436195 A Study on the Effects of Mechanoelectric Feedback and Mechanical Perturbation Approach on the Electrical Properties Using a Bidomain Model of Cardiac Tissue

Tuesday, November 10, 2015: 4:45 PM
Salon F (Salt Lake Marriott Downtown at City Creek)
Azzam Hazim, Biomedical, University of Alberta, Edmonton, AB, Canada, Stevan Dubljevic, Department of Chemical and Materials Engineering, University of Alberta, Edmonton, AB, Canada and Youssef Belhamadia, University of Alberta, Edmonton, AB, Canada

A study on the effects of mechanoelectric feedback and mechanical perturbation approach on the electrical properties using a bidomain model of cardiac tissue

Electrical alternations in cardiac action potential duration have been shown to be a precursor to arrhythmias and sudden cardiac death (Makarov L et al., 2010). Through the mechanism of excitation-contraction coupling, the presence of electrical alternans induces alternations in the heart muscle contractile activity. Also, contraction of cardiac tissue affects the process of cardiac electric wave propagation through the mechanism of so-called mechanoelectrical feedback (MEF). Electrical excitation and contraction of cardiac tissue can be linked by an electromechanical model such as the Nash-Panfilov (NP) model (Nash M P et al.,2004; Panfilov A V et al.,2005).

The electrical activity of the heart is usually modelled using the bidomain or monodomain equations. The bidomain model (Keener J et al.,2008) consists of a system of coupled parabolic and elliptic PDEs for two potentials in the cardiac muscle, coupled with a nonlinear system of ODEs describing the ionic currents flowing across the cardiac membrane. This model, which is computationally very expensive, is more accurate description of macroscopic electrical activity of the heart than the monodomain model and it is also the preferred model for simulating cardiac excitation, such as during cardiac pacing, when the main emphasis is how a voltage develops across the membrane. The hyperelastic Mooney-Rivlin (MR) material model has been used to model the nonlinear mechanical behavior of the myocardium (Nash M P et al.,2004; Panfilov A V et al.,2005).

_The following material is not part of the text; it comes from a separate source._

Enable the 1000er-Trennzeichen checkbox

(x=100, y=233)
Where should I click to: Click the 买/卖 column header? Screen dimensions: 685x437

In this work a strongly coupled electromechanical model, that account for the effects of electrical activity on the cardiac mechanics and the effect of mechanical deformation on electrical properties in a bidomain setting, will be utilized to study the basic electrical and mechanical properties of the heart, including action potential propagation, defibrillation, electrocardiographic (ECG) measurement, and mechanical stretch and shortening. In addition the effects of mechanical deformation via MEF and mechanical perturbation approach (Yapari et al., 2014) on wave propagation will be illustrated. This will help to explore the possibility of suppressing cardiac alternans by applied mechanical perturbation approach.


Makarov L, KomoliatovaV. Microvolt T-Wave Alternans during Holter Monitoring in Children and Adolescents. Annals of Noninvasive Electrocardiology 15, 138–144, 2010

Nash M P, Panfilov A V. Electromechanical model of excitable tissue to study re-entrant cardiac arrhythmias. Prog. Biophys. Mol. Biol. 85, 501–522, 2004.

Panfilov A V, Keldermann R H, Nash M. P. Self-organized pacemakers in a coupled reaction-diffusion-mechanics system, Phys. Rev. Lett. 95, 528104, 2005.

Keener J, Sneyd J. Mathematical Physiology II: Systems Physiology, Springer Science+Business Media, New York, 2008

Yapari F, Deshpande D, Belhamadia Y, Dubljevic S, Control of cardiac alternans by mechanical and electrical feedback, Phys. Rev. E 90, 012706, 2014.